Is dit voor een groote mogendheid van belang, het weegt te meer voor een tweede rangs-mogendheid als Nederland.
Buiten de groote politiek rust de ernstige plicht op ons Volk, zich te doen gelden in den wedloop der Volken, om zich een deel te verwerven van de voordeelen, die buiten onze grenzen op het gebied van handel en nijverheid, en ook van kunst, zijn te behalen.
Het is voorts van groot belang te voorkomen, dat de Nederlanders in den vreemde zich van hun nationaliteit afwenden, te zorgen dat zij getrouw blijven aan de taal en op elk gebied de betrekkingen met het Vaderland onderhouden. Vooral een klein land als het onze mag zijn zonen niet verliezen.

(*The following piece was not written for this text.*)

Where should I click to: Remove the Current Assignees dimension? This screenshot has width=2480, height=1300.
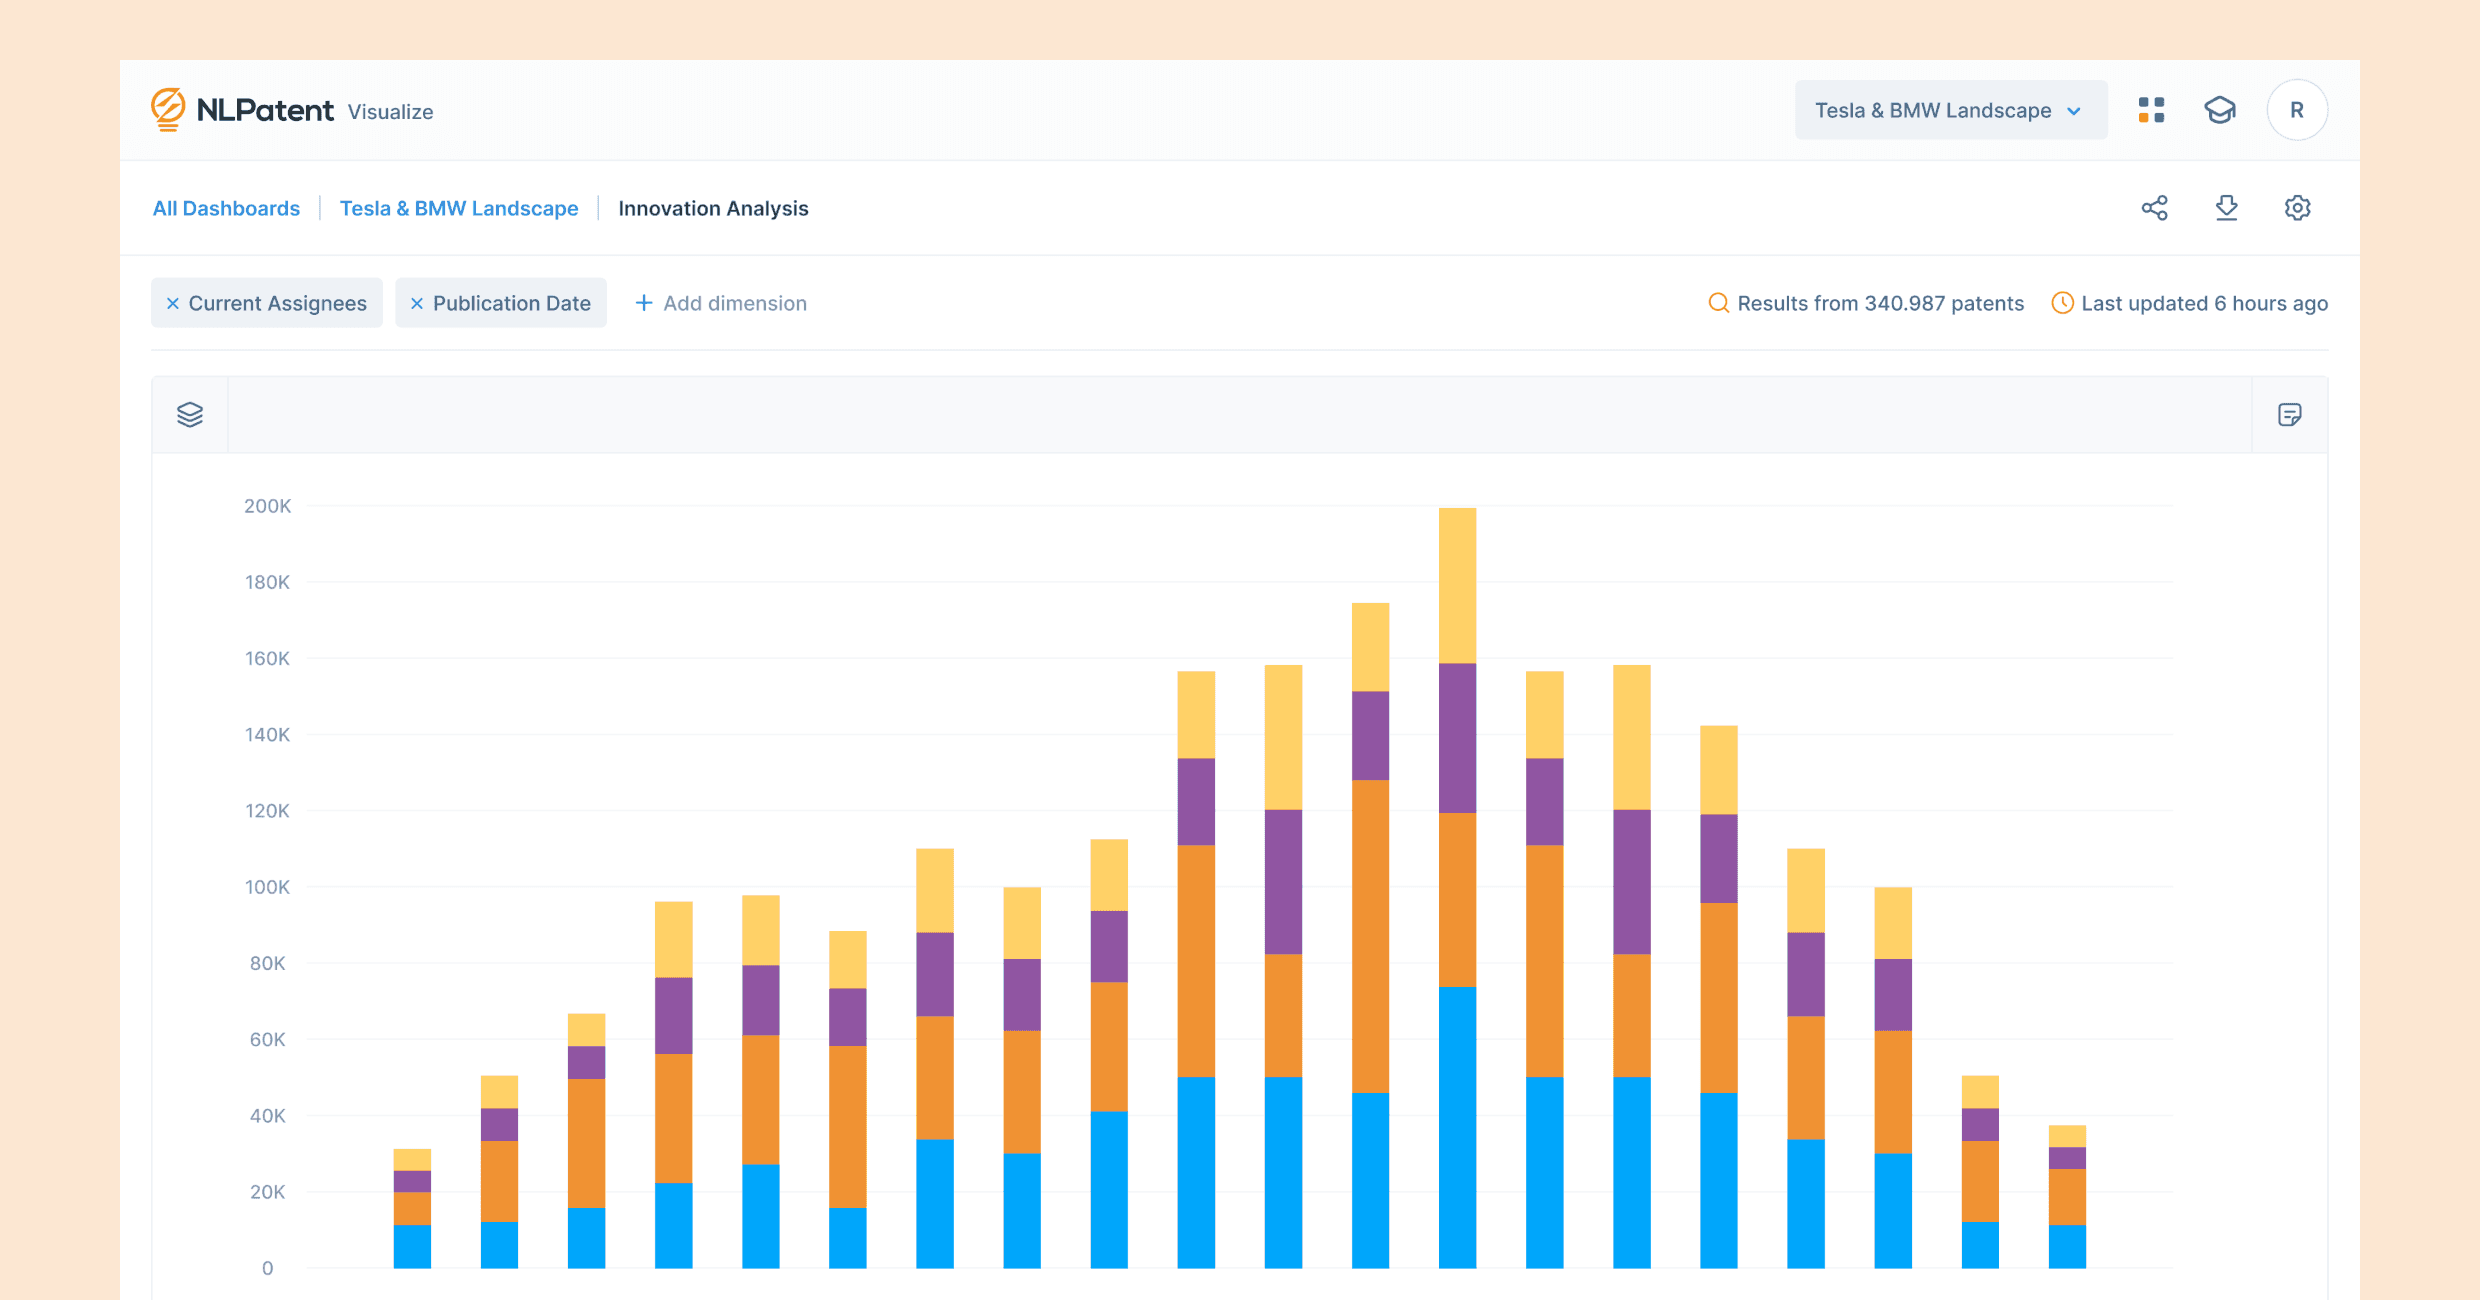(173, 303)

Van Regeeringswege kan voor dit alles veel worden gedaan, ook door tusschenkomst der Gezantschappen en Consulaten.
Van hen ga de aansporing uit tot de Nederlanders om zich te vereenigen, waarbij de Gezant de leiding neemt. Hij zij er op bedacht, dat de banden met het Vaderland krachtig worden gehouden.
Wel hangt het van hem af, of de Nederlanders in den vreemde met trots zich Nederlander noemen.
De houding van den Gezant werkt terug op de Consuls, die bovendien door hem kunnen worden bezield.
Met dankbaarheid moet worden erkend, dat er Gezanten zijn die in bovenbedoelden geest hun taak opvatten.
Daarentegen moeten wij gewagen van bittere klachten en verzoeken om onze hulp van groepen achtenswaardige Nederlanders, uit meer dan een diplomatieke hoofdplaats over deze aangelegenheid. Er zijn hoofden van Nederlandsche legaties, die vervreemd zijn van de Nederlandsche kolonie in hun woonplaats.
Wij meenen in dit verband hier niet te mogen verzwijgen, dat ons hoofdbestuur werd in kennis gesteld met de weigering van een Gezantschap aan het bestuur van een der afdeelingen van het Verbond, om inzage te verleenen of afschrift te geven van de namen en woonplaatsen van de Nederlandsche onderdanen in het ressort van het Gezantschap, opdat de Afdeeling deze Nederlanders zou kunnen uitnoodigen tot het Verbond toe te treden.
Ook op een ander punt veroorloven wij ons bij ditzelfde onderwerp de aandacht van Uwe Excellentie te vestigen:
Mag vooral in Oostersche landen worden verwacht dat ter wille van het aanzien van ons land door den Gezant met eenig vertoon wordt opgetreden; naar de berichten die daaromtrent tot ons kwamen, is dat geenszins algemeen het geval. En toch is dit van groot belang tegenover den Oosterling, zoo gesteld op uiterlijk vertoon.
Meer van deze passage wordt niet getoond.